You might also like Huge Frotterling-Whippingstall's book, imaginitively entitled "Meat".

I don't think H F-W has much to teach you culinary wise, but for a celeb chef he has a very robust approach to cooking.  Kind of like Nigel Slater he's not a "then saute the chitterlings at precisely midnight, in the dew from a unicorn's vulva" chef, much more direct. 

He also makes a strong argument along the lines of "keep your animals happy until you kill them.  Then eat every bit you can, and boil the bones for stock".
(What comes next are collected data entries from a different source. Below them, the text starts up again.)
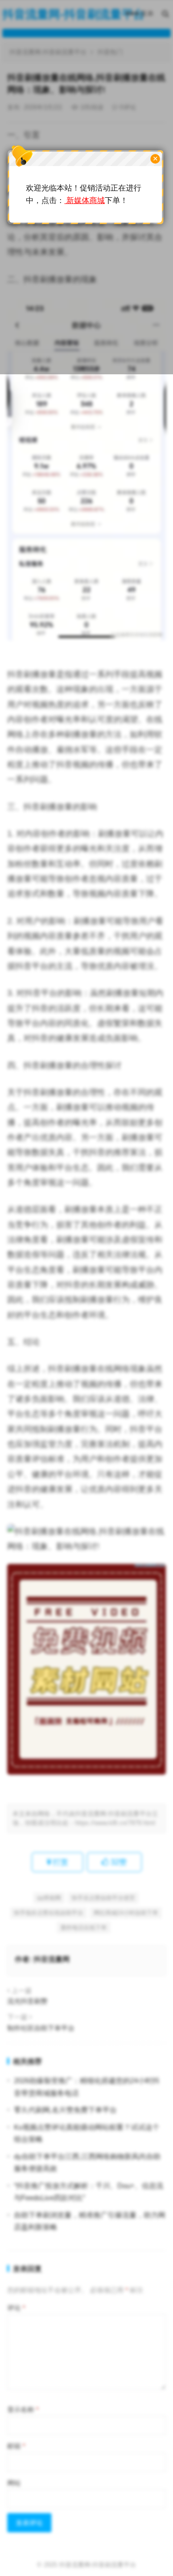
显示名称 (22, 2409)
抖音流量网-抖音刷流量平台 (97, 2564)
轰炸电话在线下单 (84, 1927)
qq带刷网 (49, 1898)
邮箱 (16, 2446)
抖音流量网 (52, 1959)
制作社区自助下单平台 (40, 2028)
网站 (14, 2483)
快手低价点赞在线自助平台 (48, 1912)
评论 (16, 2308)
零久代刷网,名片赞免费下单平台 (65, 2110)
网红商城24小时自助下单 (126, 1912)
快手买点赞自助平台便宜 (103, 1898)
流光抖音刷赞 (27, 2001)
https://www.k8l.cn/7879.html (115, 1822)
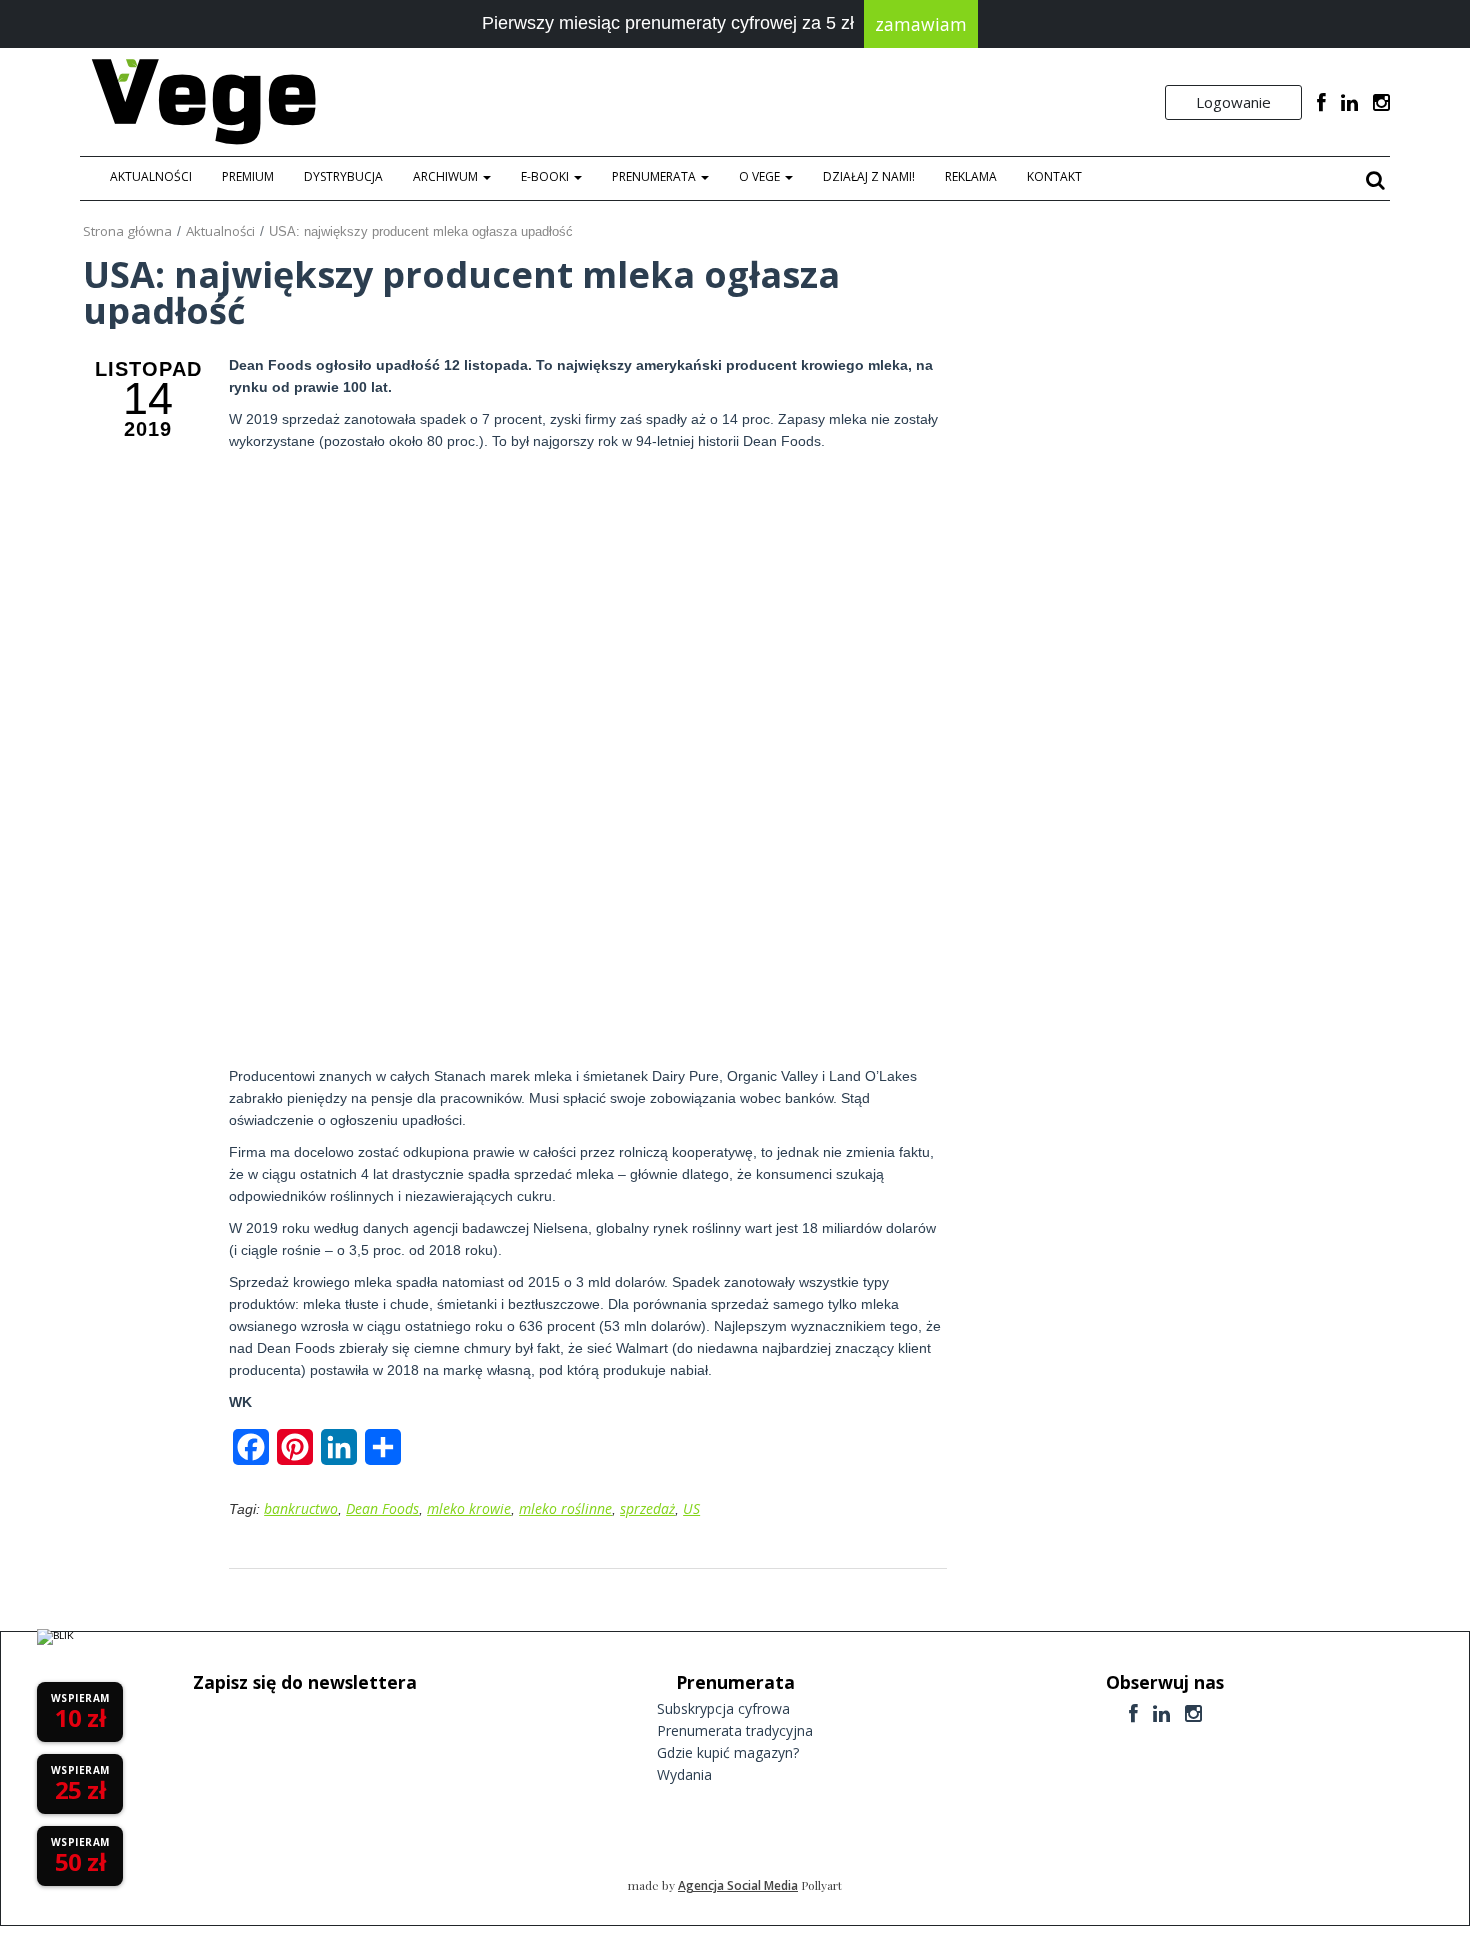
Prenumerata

I thought about that one. by BadDoggie (4.00 / 1) #10 Sun Mar 07, 2010 at 05:55:21 AM EST
Luckily I got a chance to thumb through his book before actually buying it. If it had been more about meat and less a giant honking pile of recipes with meat I woulda plonked down the many, many squids that book goes for. There were only a few dozen interesting pages.

I really don't need another book of recipes, not even the one from the Fat Duck since I wouldn't be allowed to buy all the kitchen toys necessary to cook even a damned pot of broth. If I were to cook every recipe I have just once, two dishes a day, I'd need the longevity of the House of Windsor and the Catholic Church combined.

woof.

OMG WE'RE FUCKED! -- duxup ?

[ Parent ]
So, love of my life, by sugar spun (4.00 / 2) #11 Sun Mar 07, 2010 at 06:02:30 AM EST
what are we having for dinner?

You don't know, do you?

Do we still have those Lidl steak pies in the freezer?

[ Parent ]
Heh. by Breaker (2.00 / 0) #16 Sun Mar 07, 2010 at 05:07:05 PM EST
Destruction in 3 sentences !


[ Parent ]
Yeah by Breaker (2.00 / 0) #15 Sun Mar 07, 2010 at 05:06:10 PM EST
Worth reading, probably not worth buying if you already have an idea of how to make stock and generally cook meat.